No-op when id or version is empty (e.g. an old iOS client that doesn't send the header).
func (*Store) Revoke ¶
Revoke removes the token with the given ID. Returns ErrNotFound if no such token exists.
func (*Store) Rotate ¶ added in v0.1.1
Rotate replaces the raw bytes of an existing token, returning the new raw token for re-pairing. The token's ID, Name, CreatedAt, and ExpiresAt are preserved across rotation; only Hash and RotatedAt change. The previous raw token stops validating immediately.
This is the operator path for "this token was leaked / I want a fresh secret without losing the row identity". Pairs with iOS's existing "scan a fresh QR" re-pair flow — the operator hands the new raw to the device-holder, who scans it from the admin console's pair URL or types it into the Bridge Editor.
Returns ErrNotFound if no token with that ID exists.
func (*Store) SetExpiry ¶ added in v0.1.1
SetExpiry installs (or clears) the ExpiresAt field for an existing token. Pass nil to remove an existing expiry. Returns ErrNotFound if no token with that ID exists.
Validation is permissive about backwards-set expiries — passing a past timestamp immediately invalidates the token (operator "expire this now" path). The CLI surfaces a `--in <duration>` flag that resolves to `time.Now().Add(d)`; admin UI can pass any wall-clock RFC3339.
func (*Store) Validate ¶
Validate checks a raw token against the store. Returns the matching Token and true on a hit, a zero Token and false on miss. Uses constant-time hash comparison.
On a hit Validate updates LastUsedAt in memory and persists lazily — at most once per lastUsedFlushInterval — so a busy request path doesn't rewrite tokens.json on every hit. A persist failure is logged and ignored because the primary work (validation) already succeeded; log visibility ensures silent disk issues don't go unnoticed.
type Token ¶
type Token struct {
ID string `json:"id"`
Name string `json:"name"`
Hash string `json:"hash"` // SHA-256 hex of the raw token bytes
CreatedAt time.Time `json:"createdAt"`
LastUsedAt time.Time `json:"lastUsedAt,omitempty"`
LastClientVersion string `json:"lastClientVersion,omitempty"`
LastClientVersionAt time.Time `json:"lastClientVersionAt,omitempty"`
// RotatedAt is set by Rotate when the raw bytes are replaced
// (Hash gets a new value, ID/Name/CreatedAt stay). Zero means
// the token has never been rotated. After rotation, the
// "ID = first 12 hex chars of Hash" invariant from Mint no
// longer holds for this row — that's a deliberate UX trade so
// the operator's reference (admin URL, log line, runbook) stays
// stable across a rotation. Mint still derives the ID from the
// hash for new tokens.
RotatedAt time.Time `json:"rotatedAt,omitempty"`
// ExpiresAt is the optional hard cutoff. nil/absent means "never
// expires" (the historical behaviour). Validate rejects with
// ErrExpired once the wall-clock crosses ExpiresAt — ahead of
// the constant-time hash compare so a leaked-but-expired raw
// token can't be used. Stored as `*time.Time` to distinguish
// "operator cleared the expiry" (nil) from "never set" (omitted)

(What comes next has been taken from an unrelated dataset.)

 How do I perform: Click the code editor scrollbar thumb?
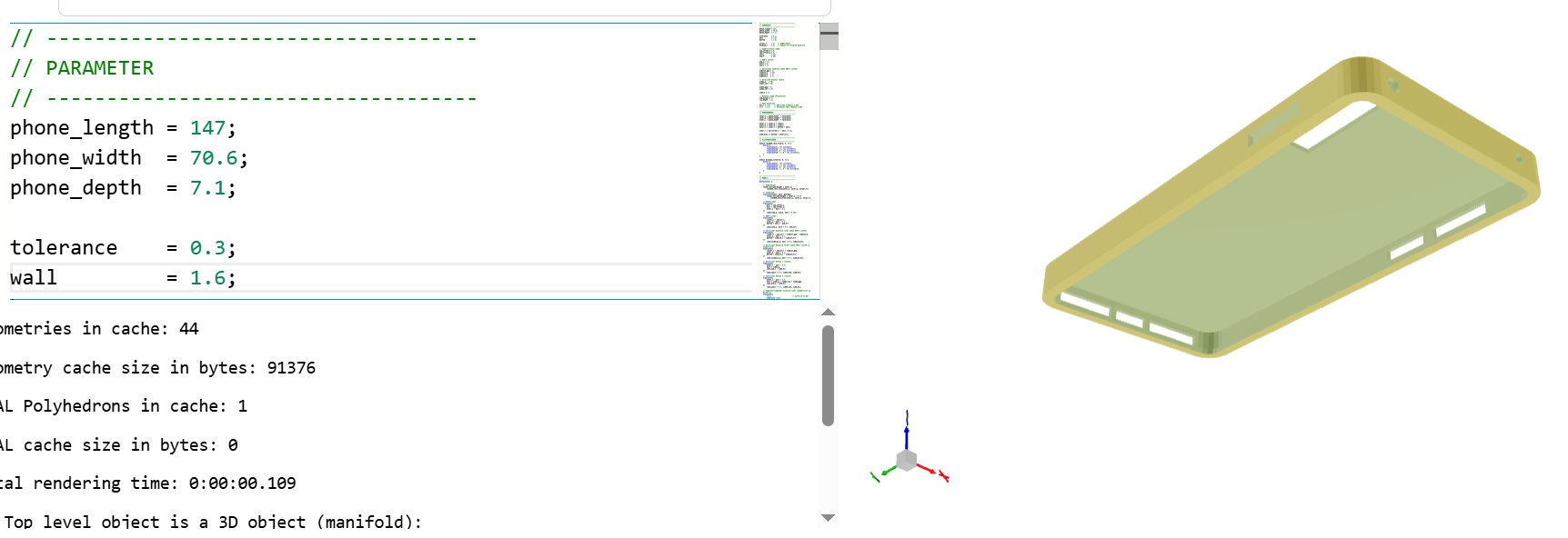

// across YAML/JSON round-trips.
ExpiresAt *time.Time `json:"expiresAt,omitempty"`
}
Token is the stored, hash-only record for a paired client.
LastClientVersion records the most recent X-Client-Version header value this token presented (additive in protocol v1; absent on older clients). LastClientVersionAt is the "last *changed*" timestamp — when the value first transitioned to whatever LastClientVersion currently holds — NOT a per-request "last seen" marker. That keeps RecordClientVersion's hot path lock-free under steady-state traffic (same value, no field write needed). Use LastUsedAt for "when did this token last present credentials" and LastClientVersionAt for "when did its self-reported version most recently change".
The auto-installer's compat gate (Phase C) reads LastClientVersion to decide whether a candidate update would orphan a still-active iOS build.